One in four Australian homes have solar panels. Photo: Shutterstock

Conventional wisdom is that solar power only works during the daytime, but a team of Australian researchers has found a way to generate electricity from solar power at night-time.

Unlike the electricity generated by rooftop photovoltaic (PV) solar panels – which have become so popular that Australia is already a world leader in generating power from the daytime sun – the power in question doesn’t come directly from the sun’s rays.

PV cells don’t work at night – a point that has made solar power a scapegoat for Coalition politicians like Minister for Resources and Water Keith Pitt, who recently argued the “fundamental fact” that solar doesn’t work at night.

Pitt challenged renewable-energy advocates to “find me a solar panel that works in the dark” – and, seemingly answering the call, researchers from the University of New South Wales (UNSW) School of Photovoltaic and Renewable Energy Engineering (SPREE) have now published the results of research into thermo-radiative photodiodes that do just that.

While exposed to the sun during the day, earth’s surface absorbs energy that heats up its surface.

As the sun sets at night, that heat is released into the cooler night air as ‘mid-infrared’ radiation – an invisible form of energy that can be converted to electricity by the photodiodes, which are used in night-vision goggles and the thermal cameras popularised in films like Predator.

“In the same way that a solar cell can generate electricity by absorbing sunlight emitted from a very hot sun,” said team member Dr Phoebe Pearce as the discovery was announced, “the thermo-radiative diode generates electricity by emitting infrared light into a colder environment. In both cases, the temperature difference is what lets us generate electricity.”

A thermal imaging camera highlights the amount of heat radiating from Sydney Harbour and its surroundings back into the atmosphere at night. Image: supplied.

The UNSW team tested how well HgCdTe photodiodes – made from mercury, cadmium and tellurium – can capture infrared heat radiation at night, and the results were promising.

Where the ground temperature is 12.5 degrees Celcius warmer than the air above it – a common temperature fluctuation in Australia and elsewhere – the team found that a single 0.01 square millimetre HgCdTe photodiode can capture 2.26 milliwatts of energy per square metre.

“We have made an unambiguous demonstration of electrical power from a thermo-radiative diode,” said team leader Associate Professor Ned Ekins-Daukes.

“Using thermal imaging cameras, you can see how much radiation there is at night,” he explained, but “what we have done is make a device that can generate electrical power from the emission of infrared thermal radiation.

“Whenever there is a flow of energy, we can convert it between different forms.”

That means the method can also generate electricity from the heat energy released from other sources – such as waste heat from manufacturing facilities or decomposing organic matter in landfills – and could theoretically produce devices that generate their own power from the body heat of the person wearing them.

A new take on solar energy

The technology is still at its early stages, and it will be some time before you can install night-time solar panels on your house.

Rooftop solar panels typically pack 60 or 72 standard-sized PV cells measuring 15.6cm by 15.6cm each, producing up to 330 watts of power each – with a power density of around 200 watts per square metre.

By contrast, in their current form, the thermo-radiative diodes generate just 0.00113 per cent as much power.

This leaves considerable room for improvement in areas like efficiency – the diodes are only 1.8 per cent efficient, well behind typical PV solar panel efficiency of around 20 per cent – and the use of diodes made of different materials.

“While there are promising theoretical [predictions] for its application in night-sky power generation and waste heat recovery, the current technological limits have not been explored,” the team’s paper notes.

“Our results highlight the need for achieving high radiative efficiencies with mid-infrared semiconductors to deliver on the promise of thermo-radiative power generation.”

The research is a coup for the UNSW program, which is using Australian Renewable Energy Agency (ARENA) R&D funding to research ways to improve the performance, adoption, and reusability of solar power.

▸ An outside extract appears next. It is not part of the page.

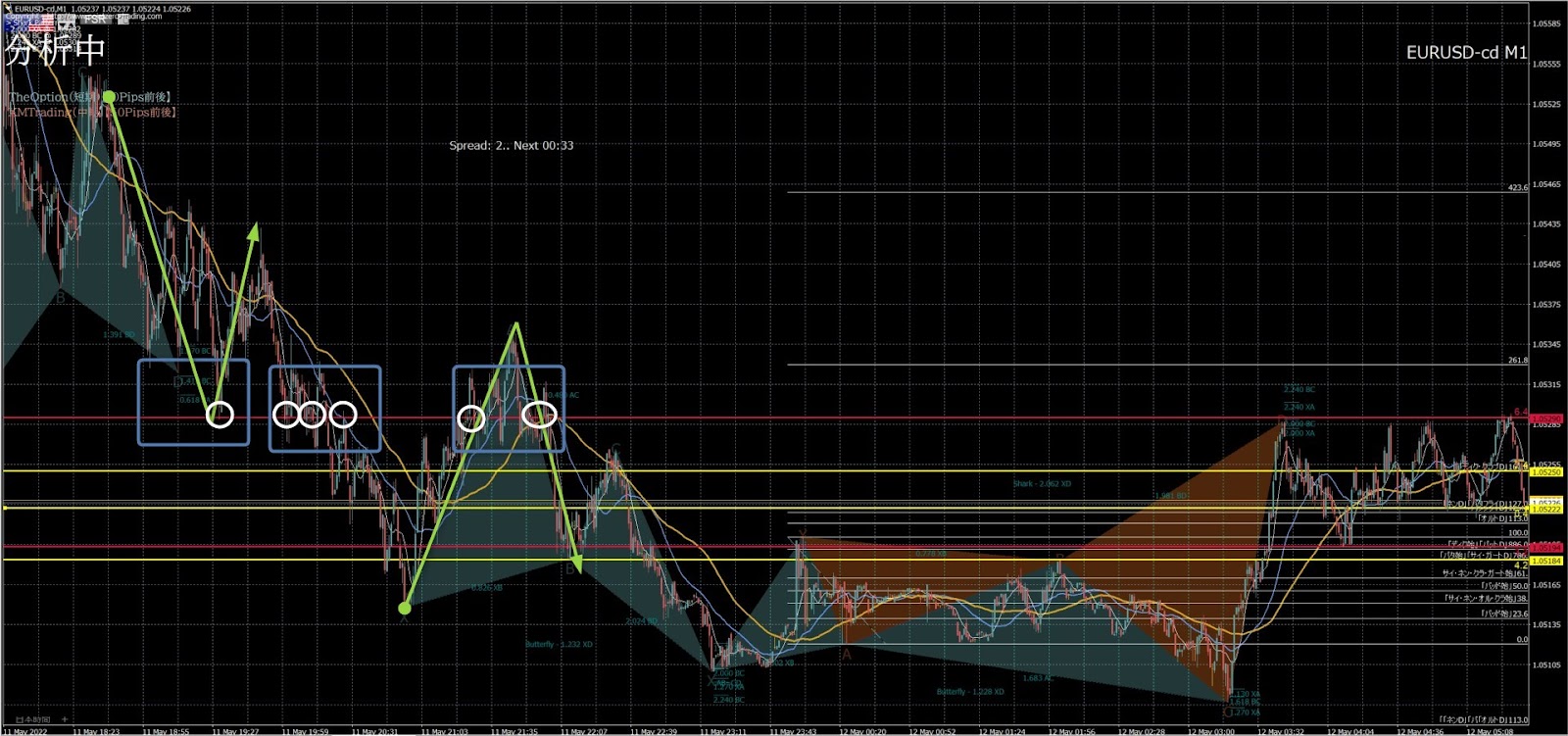This screenshot has height=736, width=1568.
Task: Click the left white circle in the third blue box
Action: click(471, 418)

Solar energy has been a contentious point in the current election campaign, with the Greens advocating for subsidies to help households adopt solar batteries and Labor pitching a broad plan that will boost renewable energy usage – even as the Coalition government tries but fails to redirect ARENA funding to fossil fuel-related technologies.

Thinking big about solar has proved transformative for Big Tech firms like Amazon, which has adopted solar to run its cloud data centres and this month announced that solar farms at Gunnedah and Suntop, NSW are now operational.

Those sites will produce a planned 392,000 MWh of solar power annually, increasing to 717,000 MWh – enough to power 115,000 Australian homes – once a third site, a wind farm at Hawkesdale, comes online.

Even as PV solar investments continue, the UNSW team will be working to figure out how thermo-radiative diodes could keep those solar panels working through the night.

“By leveraging our knowledge of how to design and optimise solar cells and borrowing materials from the existing mid-infrared photodetector community,” said co-author Dr Michael Nielsen, “we hope for rapid progress towards delivering the dream of solar power at night.”